* _Required work_
A word-for-word transcript of the closing lines is required: from the one with "Screen dimensions: 438x537" through the final line of the data.

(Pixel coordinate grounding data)
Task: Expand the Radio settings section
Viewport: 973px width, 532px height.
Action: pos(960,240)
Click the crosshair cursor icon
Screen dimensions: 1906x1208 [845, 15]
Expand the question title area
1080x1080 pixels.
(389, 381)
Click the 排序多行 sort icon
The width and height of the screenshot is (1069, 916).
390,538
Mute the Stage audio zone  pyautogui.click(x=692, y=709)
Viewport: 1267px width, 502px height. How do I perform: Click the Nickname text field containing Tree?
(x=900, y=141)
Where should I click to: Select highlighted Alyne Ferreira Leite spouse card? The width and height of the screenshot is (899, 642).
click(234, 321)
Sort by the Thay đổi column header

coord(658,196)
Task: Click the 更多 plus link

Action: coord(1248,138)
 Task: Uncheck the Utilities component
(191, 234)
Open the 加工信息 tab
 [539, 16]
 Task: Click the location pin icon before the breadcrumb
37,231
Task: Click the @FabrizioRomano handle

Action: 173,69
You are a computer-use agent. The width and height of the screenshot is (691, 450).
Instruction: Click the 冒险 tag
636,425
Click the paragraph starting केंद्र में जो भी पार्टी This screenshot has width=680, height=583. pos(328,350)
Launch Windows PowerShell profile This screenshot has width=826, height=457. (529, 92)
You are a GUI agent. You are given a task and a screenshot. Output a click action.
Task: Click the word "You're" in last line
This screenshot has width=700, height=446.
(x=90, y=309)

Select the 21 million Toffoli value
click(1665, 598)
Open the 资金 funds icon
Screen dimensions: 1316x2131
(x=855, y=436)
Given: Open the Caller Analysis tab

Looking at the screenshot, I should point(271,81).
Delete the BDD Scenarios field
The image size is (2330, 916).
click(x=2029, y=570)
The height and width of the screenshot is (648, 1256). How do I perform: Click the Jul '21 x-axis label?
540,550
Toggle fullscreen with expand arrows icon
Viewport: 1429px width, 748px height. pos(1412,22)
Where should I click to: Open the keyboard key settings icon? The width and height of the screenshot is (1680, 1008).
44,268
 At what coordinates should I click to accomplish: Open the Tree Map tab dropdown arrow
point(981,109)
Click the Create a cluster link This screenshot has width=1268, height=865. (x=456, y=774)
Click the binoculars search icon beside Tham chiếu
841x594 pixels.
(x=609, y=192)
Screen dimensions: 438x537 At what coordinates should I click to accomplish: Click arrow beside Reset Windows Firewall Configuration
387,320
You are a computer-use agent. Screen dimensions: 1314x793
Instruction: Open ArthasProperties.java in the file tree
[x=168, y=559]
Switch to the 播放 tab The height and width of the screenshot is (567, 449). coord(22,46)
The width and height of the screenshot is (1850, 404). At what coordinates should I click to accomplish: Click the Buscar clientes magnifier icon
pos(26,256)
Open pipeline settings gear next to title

* _Response area_
Screen dimensions: 438x537 At what coordinates should I click to accomplish: Click arrow beside Reset Windows Firewall Configuration
387,320
You are a computer-use agent. Screen dimensions: 1314x793
Instruction: Open ArthasProperties.java in the file tree
[x=168, y=559]
Switch to the 播放 tab The height and width of the screenshot is (567, 449). coord(22,46)
The width and height of the screenshot is (1850, 404). At what coordinates should I click to accomplish: Click the Buscar clientes magnifier icon
pos(26,256)
Open pipeline settings gear next to title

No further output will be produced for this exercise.